# Task prompt
Duplicate everything from the line containing "This screenshot has width=1568, height=704." down to the line containing "tap(111, 751)", both included, leaving the pictures out of your answer.

(Rows on where targets appear)
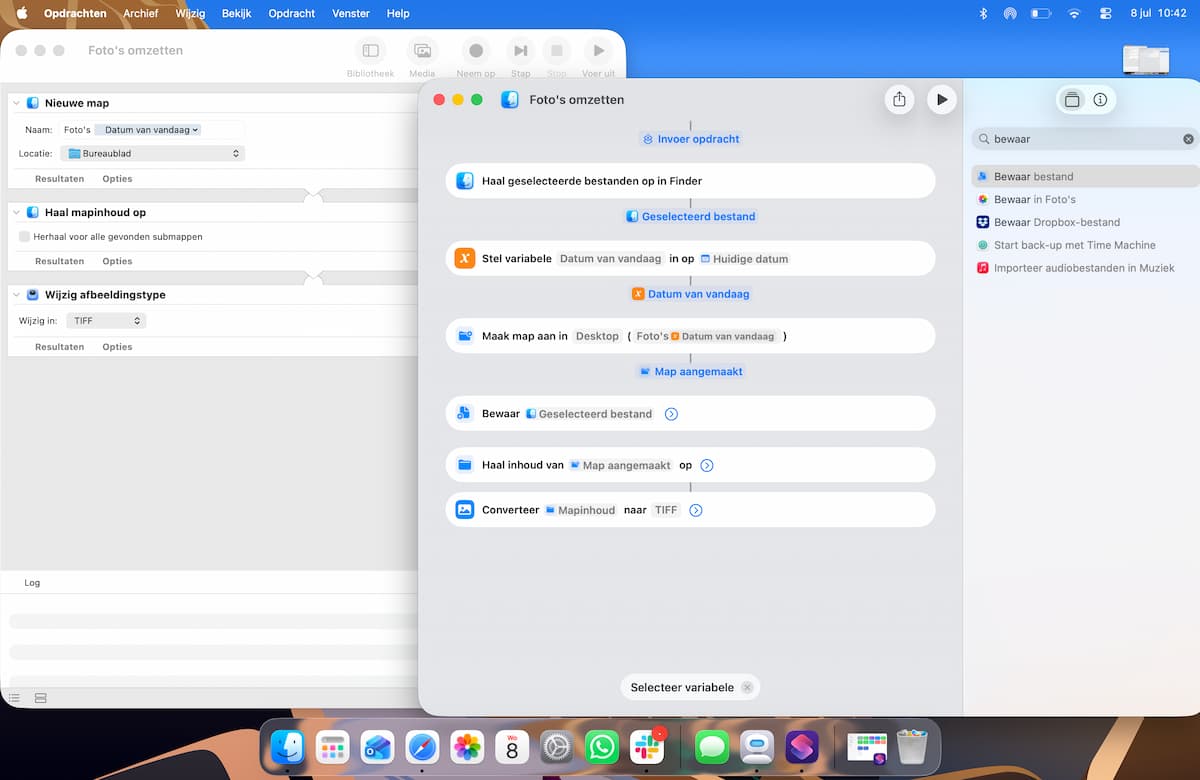Open the Venster menu

350,13
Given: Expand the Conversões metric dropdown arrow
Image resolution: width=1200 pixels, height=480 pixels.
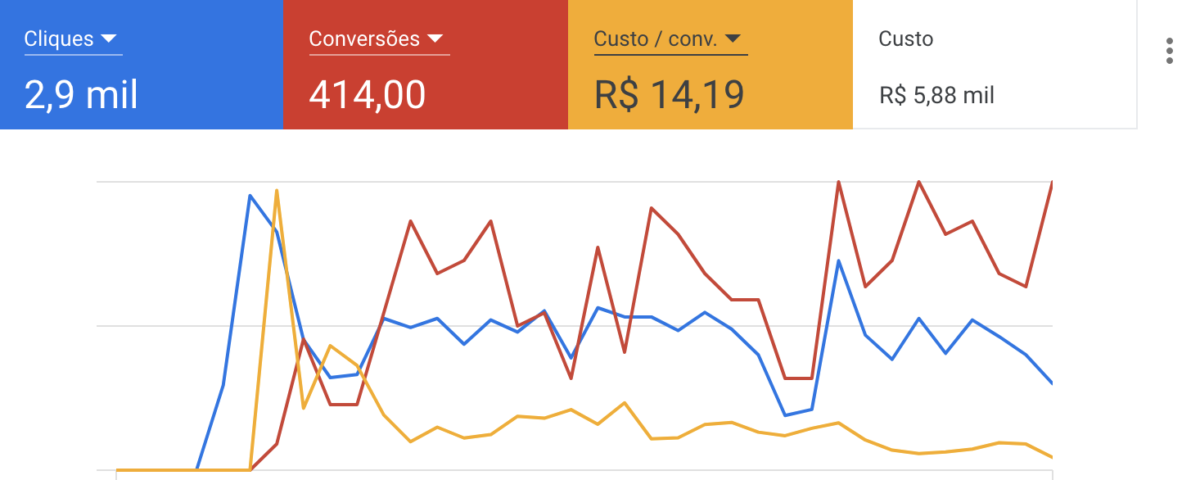Looking at the screenshot, I should [435, 39].
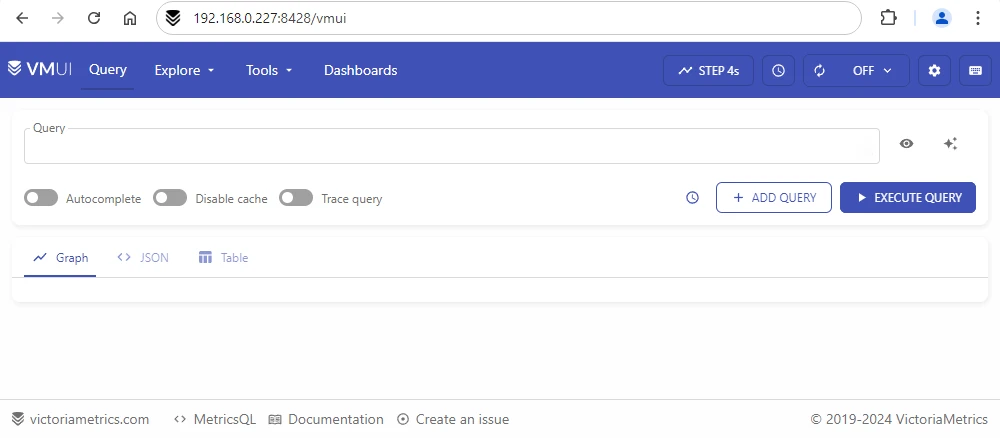Enable the Autocomplete switch
Image resolution: width=1000 pixels, height=438 pixels.
point(41,198)
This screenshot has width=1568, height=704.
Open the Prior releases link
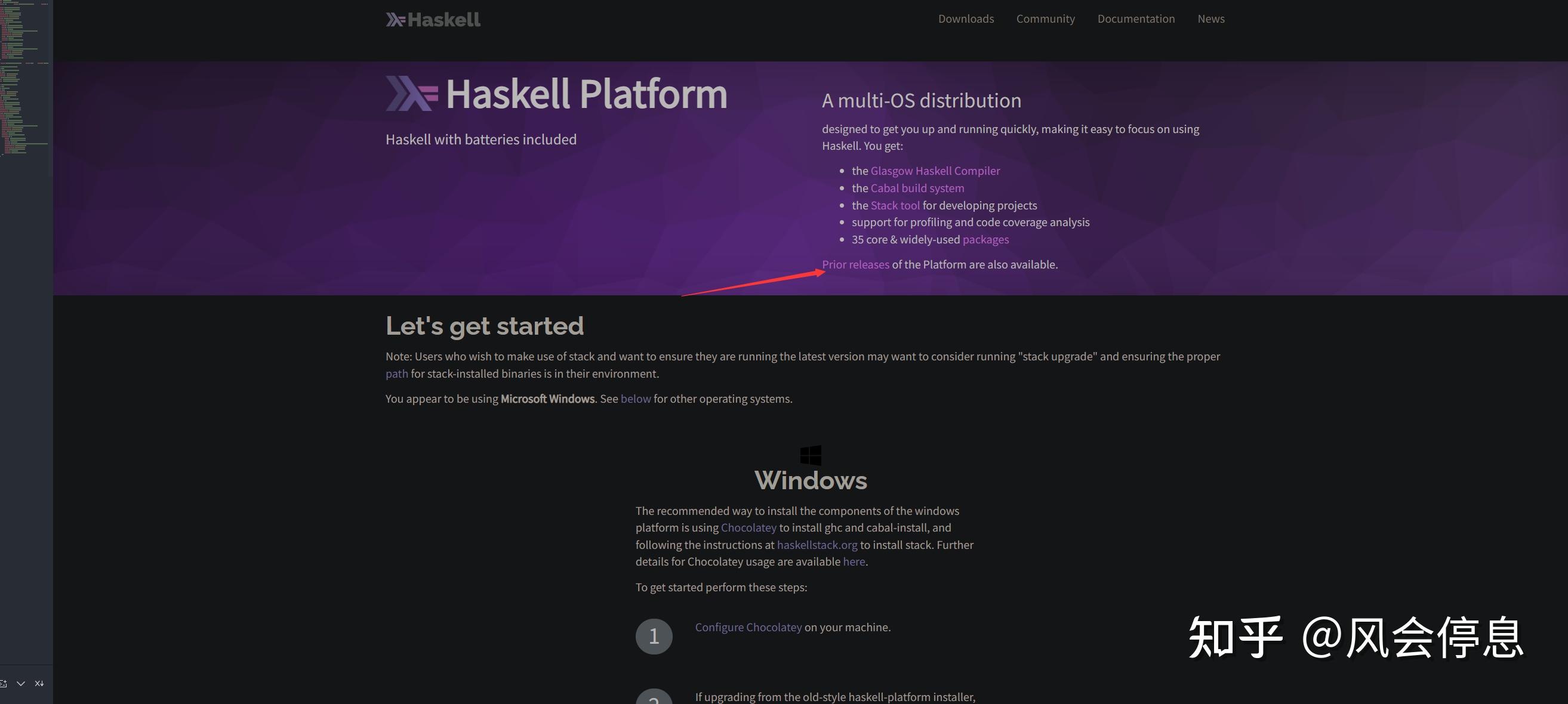point(855,264)
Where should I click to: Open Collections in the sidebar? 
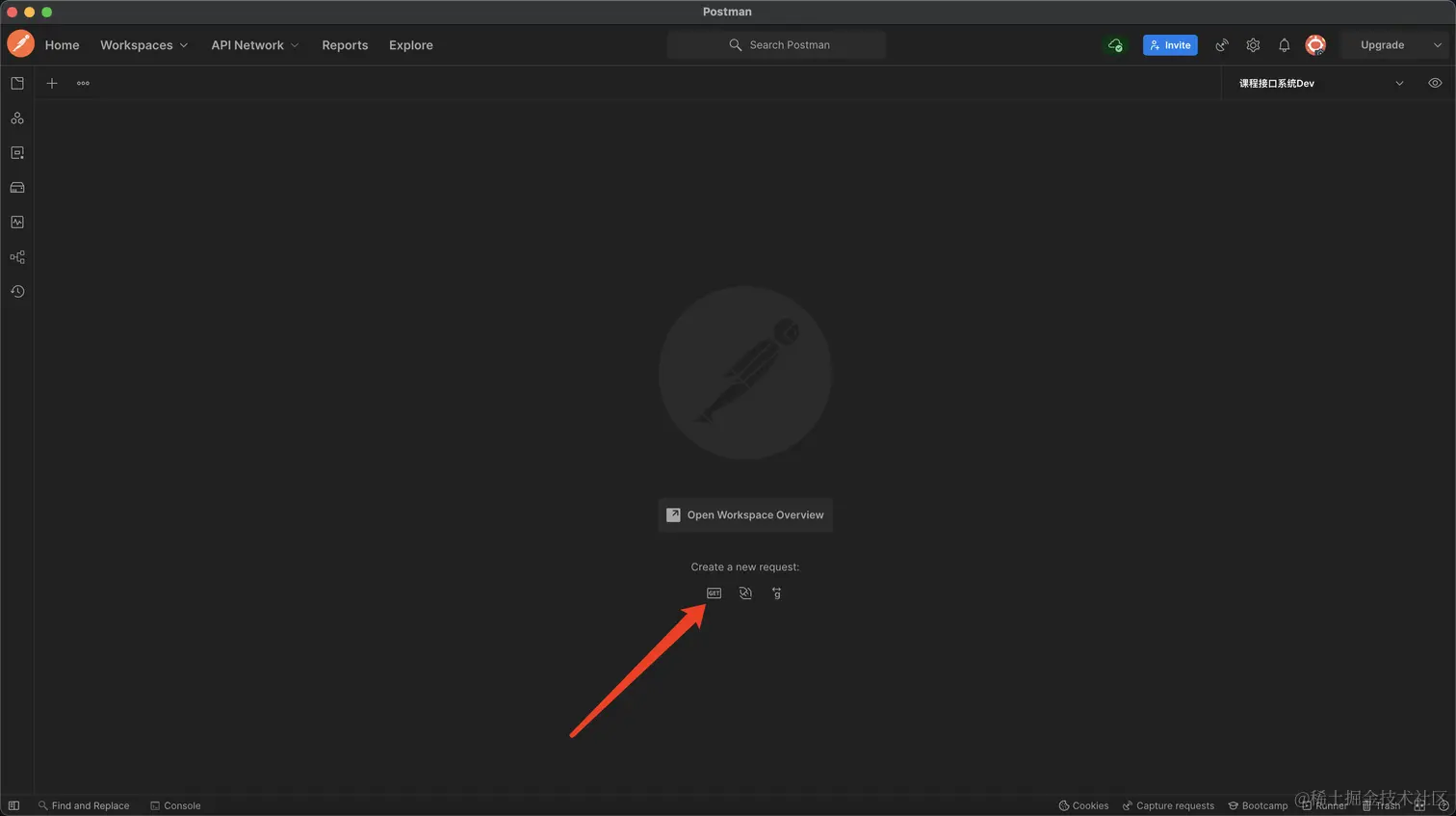(17, 84)
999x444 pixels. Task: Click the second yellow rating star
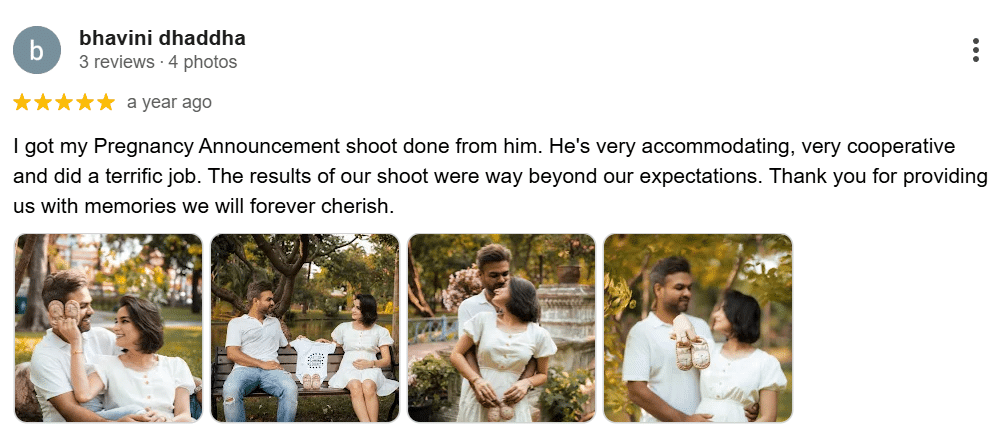click(43, 102)
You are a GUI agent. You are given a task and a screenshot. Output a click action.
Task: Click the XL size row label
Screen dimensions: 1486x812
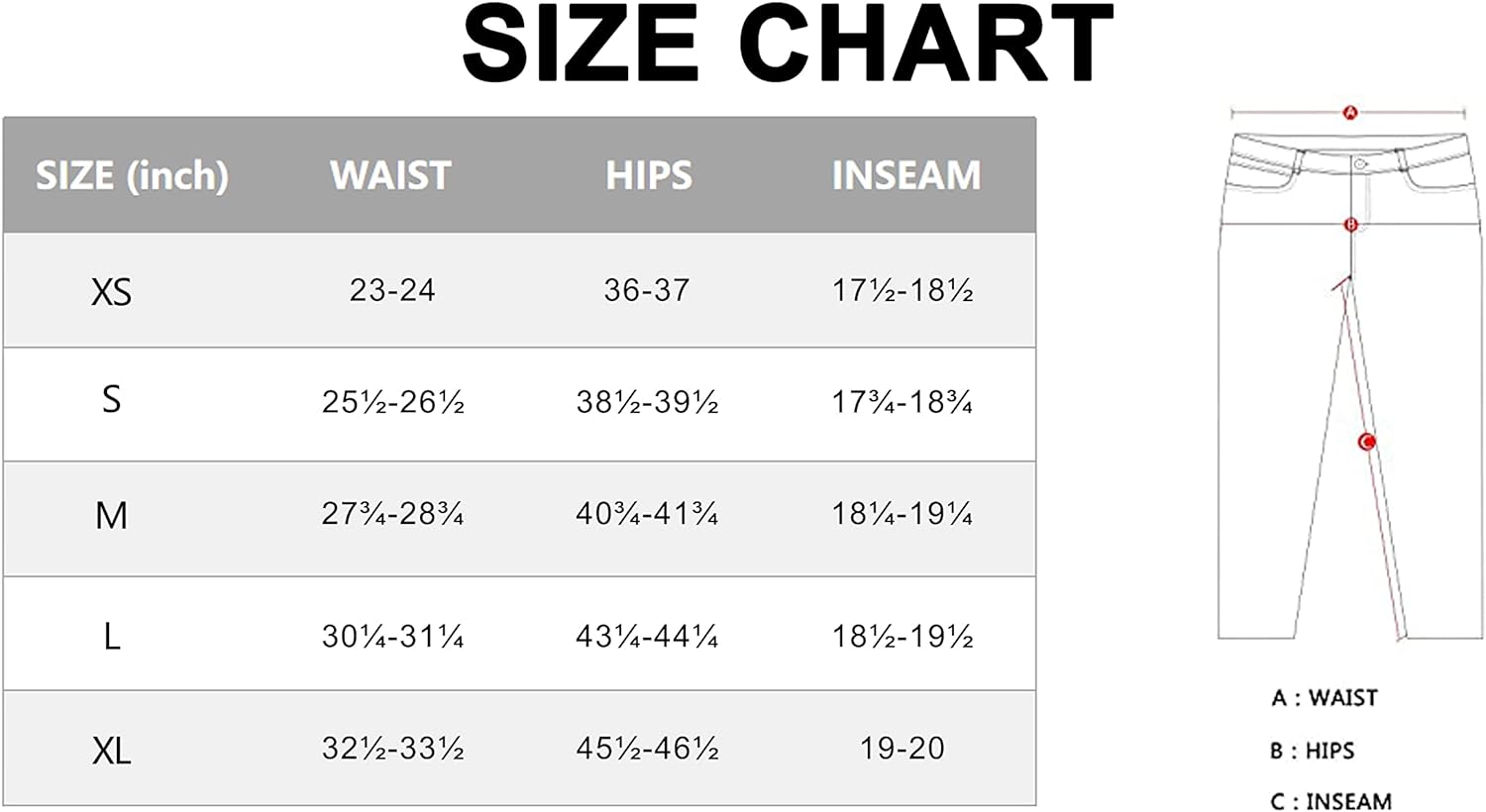tap(111, 751)
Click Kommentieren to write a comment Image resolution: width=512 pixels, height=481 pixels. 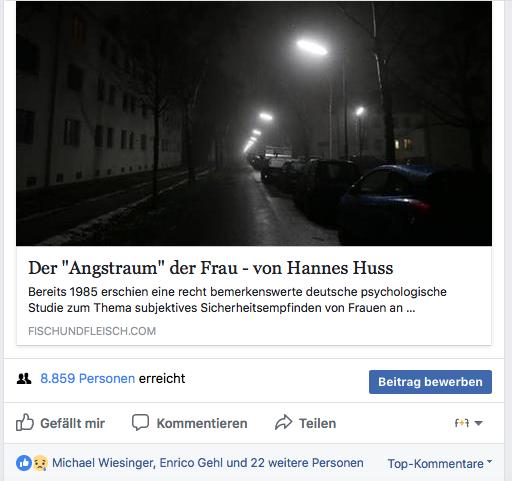point(202,423)
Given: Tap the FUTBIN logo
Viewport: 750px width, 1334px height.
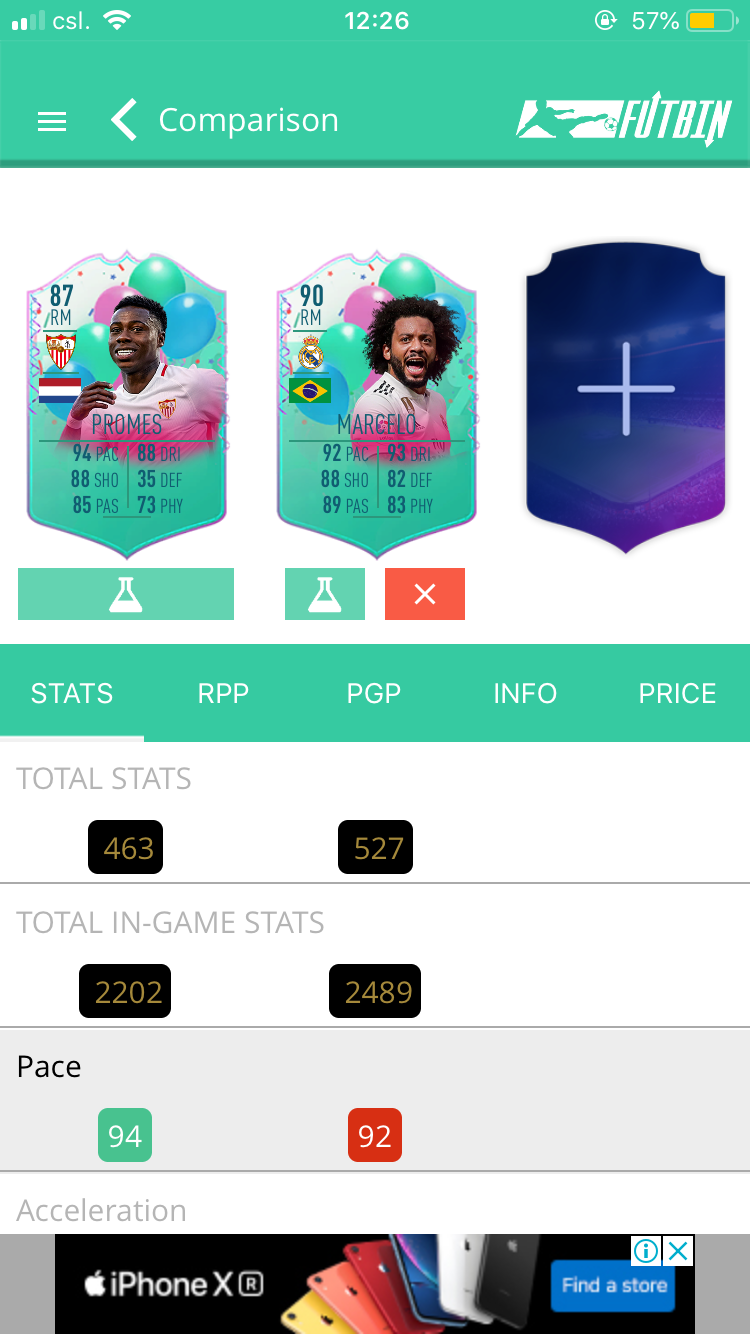Looking at the screenshot, I should coord(624,123).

# Written solution
This screenshot has width=1568, height=704.
Open the Prior releases link
point(855,264)
Where should I click to: Open Collections in the sidebar? 
(17, 84)
999x444 pixels. Task: Click the second yellow rating star
click(43, 102)
You are a GUI agent. You are given a task and a screenshot. Output a click action.
Task: Click the XL size row label
Screen dimensions: 1486x812
tap(111, 751)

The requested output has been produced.